The deal ensures that the 60,000 members of PRS will be fairly paid when their music is used on the site, but no deal with YouTube has been reached.
The agreement was announced at a campaign briefing for the Fair Play For Creators campaign, organised by PRS For Music. It is calling upon YouTube’s owners, Google, to treat music fairly when it is used online and to pay going rates for music.
PRS chairman Ellis Rich, Pete Waterman and Billy Bragg spoke at the meeting, which was also attended by UK Music chief executive Fergal Sharkey, former Alisha’s Attic singer Shelley Poole and other songwriters.

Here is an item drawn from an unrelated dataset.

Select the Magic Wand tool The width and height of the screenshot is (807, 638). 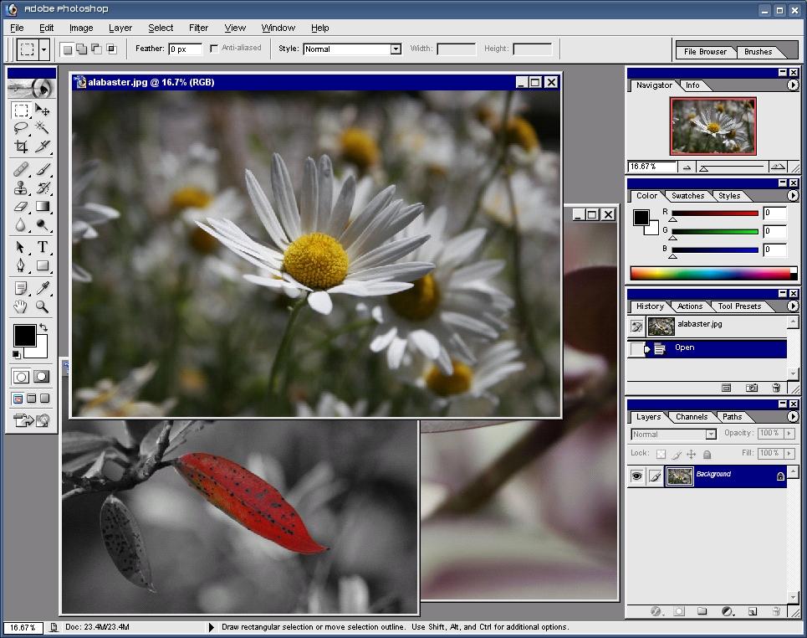tap(42, 128)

Rich called the taking down of videos from YouTube by Google “highly discourteous”, and says the video sharing site, “ride roughshod, arrogantly and ruthlessly over the music creators that contributed to YouTube’s success.”
“Maybe we should be calling them ‘Me-Tube’, because they certainly don’t care much about you,” says Rich. “[Our members] all deserve fair representation and recompense for their creativity whenever and wherever it is used for profit, benefit or advantage.”
He adds, “PRS was the first collective society in the world to licence YouTube. We understand the world has changed and is still changing, but this does not mean that creators do not still deserve to be paid for their efforts.”
Waterman says that despite Rick Astley’s Never Gonna Give You Up receiving 154m hits on YouTube, he received only £11 in royalties from Google. Waterman says he receives more money when the song is played on Radio Stoke than on YouTube.
Bragg, who performed his 2008 single I Keep Faith, says, “The record industry has always told us there’s no such thing as free lunch, if we’re not careful we’re going to provide the free lunch. We’re the meat in the sandwich between the music industry and the internet. Artists have got to find an independent voice as well as supporting initiatives such as this by PRS.
“We need to organise and put our voice into this debate that’s going on about the digital music industry rather than waiting to be invited.”
Negotiations between PRS For Music and YouTube are ongoing.